On June 6, 2016 3:53:01 AM CDT, [email protected] wrote:
>
>Hi,
>
>
>For new-ver 230 sysd, should b/lfs ([1,2]) use explicit default of
>'--without-kill-user-processes' &/or 'KillUserProcesses=no' per debian
>bug item below (where there are counter-points too):
>
>====
>https://bugs.debian.org/cgi-bin/bugreport.cgi?bug=825394
>"systemd kill background processes after user logs out"
>==
>"It is now indeed the case that any background processes that were
>still
>running are killed automatically when the user logs out of a session,
>whether it was a desktop session, a VT session, or when you SSHed into
>a
>machine.
>
>Now you can no longer expect a long running background processes to
>continue after logging out. I believe this breaks the expecations of
>many users. For example, you can no longer start a screen or tmux
>session, log out, and expect to come back to it.
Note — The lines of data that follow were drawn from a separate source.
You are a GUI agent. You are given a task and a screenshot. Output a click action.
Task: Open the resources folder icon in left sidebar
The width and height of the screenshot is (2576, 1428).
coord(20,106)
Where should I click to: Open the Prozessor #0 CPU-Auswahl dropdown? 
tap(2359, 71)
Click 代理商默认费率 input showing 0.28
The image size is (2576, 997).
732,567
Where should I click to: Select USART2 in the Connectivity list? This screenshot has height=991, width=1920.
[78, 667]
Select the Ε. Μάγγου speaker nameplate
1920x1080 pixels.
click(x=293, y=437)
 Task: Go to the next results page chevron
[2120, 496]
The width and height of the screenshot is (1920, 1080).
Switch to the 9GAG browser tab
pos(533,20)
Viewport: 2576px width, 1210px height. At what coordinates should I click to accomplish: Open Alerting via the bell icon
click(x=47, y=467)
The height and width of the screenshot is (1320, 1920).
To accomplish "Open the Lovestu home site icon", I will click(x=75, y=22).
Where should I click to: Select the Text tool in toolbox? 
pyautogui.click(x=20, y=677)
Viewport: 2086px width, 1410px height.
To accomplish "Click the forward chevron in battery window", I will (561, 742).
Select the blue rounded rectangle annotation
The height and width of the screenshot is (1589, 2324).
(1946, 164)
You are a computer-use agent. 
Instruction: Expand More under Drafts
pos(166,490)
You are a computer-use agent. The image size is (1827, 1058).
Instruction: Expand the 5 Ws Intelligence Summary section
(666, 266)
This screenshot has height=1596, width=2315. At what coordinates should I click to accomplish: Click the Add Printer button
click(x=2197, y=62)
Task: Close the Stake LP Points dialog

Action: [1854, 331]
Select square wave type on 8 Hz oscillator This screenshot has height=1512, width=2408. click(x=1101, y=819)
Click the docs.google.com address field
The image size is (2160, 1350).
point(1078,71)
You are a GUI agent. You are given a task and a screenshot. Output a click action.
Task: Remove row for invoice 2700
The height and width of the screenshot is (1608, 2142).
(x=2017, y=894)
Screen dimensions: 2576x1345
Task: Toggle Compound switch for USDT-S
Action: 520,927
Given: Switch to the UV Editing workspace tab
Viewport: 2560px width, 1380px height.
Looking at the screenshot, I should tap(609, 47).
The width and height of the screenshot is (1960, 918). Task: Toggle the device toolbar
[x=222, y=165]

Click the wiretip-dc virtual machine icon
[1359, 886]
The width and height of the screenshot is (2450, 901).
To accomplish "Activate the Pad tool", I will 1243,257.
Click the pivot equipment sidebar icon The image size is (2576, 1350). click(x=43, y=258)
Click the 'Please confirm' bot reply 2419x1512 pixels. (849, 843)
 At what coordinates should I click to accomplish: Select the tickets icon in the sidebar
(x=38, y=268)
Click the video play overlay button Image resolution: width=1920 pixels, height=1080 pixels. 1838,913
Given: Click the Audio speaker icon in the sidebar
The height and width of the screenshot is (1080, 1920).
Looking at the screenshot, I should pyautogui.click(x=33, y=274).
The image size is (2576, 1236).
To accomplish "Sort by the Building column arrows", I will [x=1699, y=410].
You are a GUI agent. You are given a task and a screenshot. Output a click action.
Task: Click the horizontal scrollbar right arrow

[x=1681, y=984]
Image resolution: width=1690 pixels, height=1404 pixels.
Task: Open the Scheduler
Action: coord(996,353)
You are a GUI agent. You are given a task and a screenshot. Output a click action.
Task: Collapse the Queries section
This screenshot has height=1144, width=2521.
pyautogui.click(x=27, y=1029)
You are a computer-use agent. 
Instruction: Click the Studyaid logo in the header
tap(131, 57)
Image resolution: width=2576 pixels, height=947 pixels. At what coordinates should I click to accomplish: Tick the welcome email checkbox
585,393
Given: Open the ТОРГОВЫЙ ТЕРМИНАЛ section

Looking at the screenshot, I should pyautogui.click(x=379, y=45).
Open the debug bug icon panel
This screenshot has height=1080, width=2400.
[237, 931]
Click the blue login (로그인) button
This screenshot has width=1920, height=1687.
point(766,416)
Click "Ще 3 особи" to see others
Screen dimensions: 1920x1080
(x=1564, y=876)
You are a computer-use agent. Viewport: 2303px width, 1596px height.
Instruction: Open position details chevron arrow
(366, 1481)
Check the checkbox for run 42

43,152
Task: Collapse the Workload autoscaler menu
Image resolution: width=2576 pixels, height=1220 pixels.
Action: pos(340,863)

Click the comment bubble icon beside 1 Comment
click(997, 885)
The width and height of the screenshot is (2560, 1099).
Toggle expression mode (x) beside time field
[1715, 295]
For this reason, I
>think it is a bad decision on the part of the systemd maintainers to
>enable this feature by default, and it should rather be disabled by
>default in Debian, either by compiling systemd with
>--without-kill-user-processes or by setting KillUserProcesses=no in
>/etc/systemd/logind.conf" .


Let's not change it at compile time. I'm not even sure I agree with it being 
off by default, however, I do like adding it to the config file so that we can 
provide an explanation for the change in behavior, so off it is.

--DJ


-- 
Sent from my Android device with K-9 Mail. Please excuse my brevity.